* [回答する設問]
1. 本文で、彼は私を畳の部屋へ突き飛ばした後に何を始めたか。
2. 本文の「顔を赤黒く、瞳孔が開いている。」から「引きつった顔で、私の首をそこそこ強く絞めながら、彼は問う。」までを、一字一句変えずにすべて書き写せ。
3. 帰宅した彼に追い出される場面を描いた本文を、最後の文の後から書き継げ。

* [本文]
|---|
そらはいつでもそこにあるのに。(後編)
古い、鉄製の扉は、静かに開けてもぎぃ。。。と鈍い音を立てる。
キッチンへの扉が開いて、無言の彼が入ってきた。
顔を赤黒く、瞳孔が開いている。
『おかえり』を言おうとしたが、何も言えなくなる程の恐怖を感じた。
怒り、呆れ、蔑み、哀れみ。
様々な感情が交じり合った表情。
それでも負けじと話しかけようとした私に、
彼は勢いよく近付いてきた。
『お前。。。自分が何やったかわかってんのか。。。?』
引きつった顔で、私の首をそこそこ強く絞めながら、彼は問う。
答えようにも答えられないほどの力。
暫く見つめ合っていたが、苦しくて涙が出てきた。
おもむろに私を畳の部屋へ突き飛ばすと、荷物をまとめ始めた。
『お前、今すぐ出てけ。』
頭が真っ白だった。
そりゃ、悪いのは私だ。
人の携帯勝手に見て、勝手に元カノに連絡取って、
私が仮に逆の事されたってそりゃキレると思う。
でもそんな私にしたのは誰?
貴方しか居ないようにさせたのは、紛れも無い貴方のせい。
|---|
* [抽出データ]

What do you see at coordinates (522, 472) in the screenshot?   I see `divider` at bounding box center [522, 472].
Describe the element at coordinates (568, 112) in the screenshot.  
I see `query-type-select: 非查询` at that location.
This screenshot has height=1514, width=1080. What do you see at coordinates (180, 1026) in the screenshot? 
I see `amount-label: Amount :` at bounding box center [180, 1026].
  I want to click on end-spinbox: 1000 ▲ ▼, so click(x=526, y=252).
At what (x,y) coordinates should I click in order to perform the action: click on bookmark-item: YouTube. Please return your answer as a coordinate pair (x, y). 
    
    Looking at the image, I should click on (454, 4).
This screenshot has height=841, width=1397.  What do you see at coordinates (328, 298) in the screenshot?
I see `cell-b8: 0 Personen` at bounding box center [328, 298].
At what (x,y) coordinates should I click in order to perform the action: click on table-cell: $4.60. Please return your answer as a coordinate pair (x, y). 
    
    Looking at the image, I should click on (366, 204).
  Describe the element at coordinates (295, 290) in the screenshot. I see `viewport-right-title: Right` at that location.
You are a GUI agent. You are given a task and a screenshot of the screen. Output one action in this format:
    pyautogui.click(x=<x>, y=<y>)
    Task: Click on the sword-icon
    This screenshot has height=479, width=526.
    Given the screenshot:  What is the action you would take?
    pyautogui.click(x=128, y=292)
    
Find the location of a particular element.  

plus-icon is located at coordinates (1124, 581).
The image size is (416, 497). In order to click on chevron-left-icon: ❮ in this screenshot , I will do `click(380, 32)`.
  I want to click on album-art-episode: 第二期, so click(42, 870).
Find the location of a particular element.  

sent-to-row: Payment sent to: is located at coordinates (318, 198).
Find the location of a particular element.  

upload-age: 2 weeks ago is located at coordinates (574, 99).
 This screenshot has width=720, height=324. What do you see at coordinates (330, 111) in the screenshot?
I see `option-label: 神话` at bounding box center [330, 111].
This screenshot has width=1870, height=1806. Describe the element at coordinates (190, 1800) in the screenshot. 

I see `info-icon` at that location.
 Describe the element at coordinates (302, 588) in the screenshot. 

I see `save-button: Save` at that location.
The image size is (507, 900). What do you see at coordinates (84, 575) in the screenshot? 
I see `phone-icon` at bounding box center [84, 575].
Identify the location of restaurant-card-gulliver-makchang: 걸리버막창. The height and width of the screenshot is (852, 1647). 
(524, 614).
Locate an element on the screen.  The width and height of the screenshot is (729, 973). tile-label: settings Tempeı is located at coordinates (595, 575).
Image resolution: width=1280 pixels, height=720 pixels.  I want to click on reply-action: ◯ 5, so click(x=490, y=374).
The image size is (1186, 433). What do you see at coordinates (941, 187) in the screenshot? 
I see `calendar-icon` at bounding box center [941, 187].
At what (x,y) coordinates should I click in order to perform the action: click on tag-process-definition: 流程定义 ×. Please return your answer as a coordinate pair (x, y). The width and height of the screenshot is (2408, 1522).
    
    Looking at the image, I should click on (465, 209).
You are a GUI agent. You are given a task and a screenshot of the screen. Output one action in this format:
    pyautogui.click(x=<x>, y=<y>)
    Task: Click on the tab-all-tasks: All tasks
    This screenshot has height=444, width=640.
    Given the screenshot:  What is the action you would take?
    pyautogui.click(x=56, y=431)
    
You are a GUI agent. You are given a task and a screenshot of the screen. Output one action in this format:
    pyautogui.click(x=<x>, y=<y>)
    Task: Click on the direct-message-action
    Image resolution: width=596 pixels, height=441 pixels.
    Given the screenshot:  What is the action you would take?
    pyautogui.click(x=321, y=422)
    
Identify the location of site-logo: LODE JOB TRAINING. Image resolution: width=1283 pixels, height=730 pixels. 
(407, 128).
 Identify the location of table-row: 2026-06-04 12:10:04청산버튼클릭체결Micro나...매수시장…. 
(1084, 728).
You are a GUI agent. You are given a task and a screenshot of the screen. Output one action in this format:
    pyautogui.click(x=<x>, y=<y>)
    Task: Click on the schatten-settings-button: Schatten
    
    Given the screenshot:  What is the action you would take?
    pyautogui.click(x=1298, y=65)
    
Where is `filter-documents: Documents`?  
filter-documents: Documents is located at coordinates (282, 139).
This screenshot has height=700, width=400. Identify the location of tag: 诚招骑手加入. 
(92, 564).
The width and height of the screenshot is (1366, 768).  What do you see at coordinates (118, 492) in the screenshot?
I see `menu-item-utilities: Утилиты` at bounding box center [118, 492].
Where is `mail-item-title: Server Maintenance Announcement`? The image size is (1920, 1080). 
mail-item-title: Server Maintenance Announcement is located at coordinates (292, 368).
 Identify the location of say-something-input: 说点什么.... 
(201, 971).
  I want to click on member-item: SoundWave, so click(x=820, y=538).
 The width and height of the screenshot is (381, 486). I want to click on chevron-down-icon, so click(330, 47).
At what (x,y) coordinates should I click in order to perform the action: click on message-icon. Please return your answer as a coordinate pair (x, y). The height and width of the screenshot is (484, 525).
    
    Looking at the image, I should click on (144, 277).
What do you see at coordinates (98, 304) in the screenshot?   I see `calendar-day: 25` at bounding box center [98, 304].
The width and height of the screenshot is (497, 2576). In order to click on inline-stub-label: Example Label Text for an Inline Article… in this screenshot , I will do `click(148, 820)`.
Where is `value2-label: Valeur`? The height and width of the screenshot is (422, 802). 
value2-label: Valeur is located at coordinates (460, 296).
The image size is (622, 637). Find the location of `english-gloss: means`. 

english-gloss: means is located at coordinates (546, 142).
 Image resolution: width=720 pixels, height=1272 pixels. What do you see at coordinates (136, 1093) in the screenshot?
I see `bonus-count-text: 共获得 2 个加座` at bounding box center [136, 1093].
|---|
* [記述解答]
1. 彼は荷物をまとめ始めた。

2.
顔を赤黒く、瞳孔が開いている。
『おかえり』を言おうとしたが、何も言えなくなる程の恐怖を感じた。
怒り、呆れ、蔑み、哀れみ。
様々な感情が交じり合った表情。
それでも負けじと話しかけようとした私に、
彼は勢いよく近付いてきた。
『お前。。。自分が何やったかわかってんのか。。。?』
引きつった顔で、私の首をそこそこ強く絞めながら、彼は問う。

3.
彼女とだって、何話したか聞いたの?聞いてくれないの?
私は自分が幸せだとか自慢したわけじゃない。
むしろ謝罪して、余計なお世話だけど今後の貴方を心配して、
そして私はこの世界から消える予定だった。。。!
。。。こんなことになると思わなかった。
彼はどんどん私の荷物をまとめている。
服も、漫画も、日用品も何もかも。
これを片付けられたら、私はここに居られなくなってしまう。
必死で彼の手を止めようとしたが、何度も力強く振り払われてしまった。
まとめた荷物が入っている紙袋を、またひっくり返したりもした。
『そうゆうことするなら、いらないとみなして全部捨てるよ?』
行動でどうにかしてもダメだと思った。
片付けている彼に、私は泣いてすがった。
そして、蹴られたり跳ね飛ばされたりしても、
何度も号泣しながら土下座した。
『本当にごめんなさい!
でも詳しく聞かないで、一方的に終わらせようとしないで!!
お願いだから私の話を聞いてください!!』
みっともなくてもいい。
許されなくて良い。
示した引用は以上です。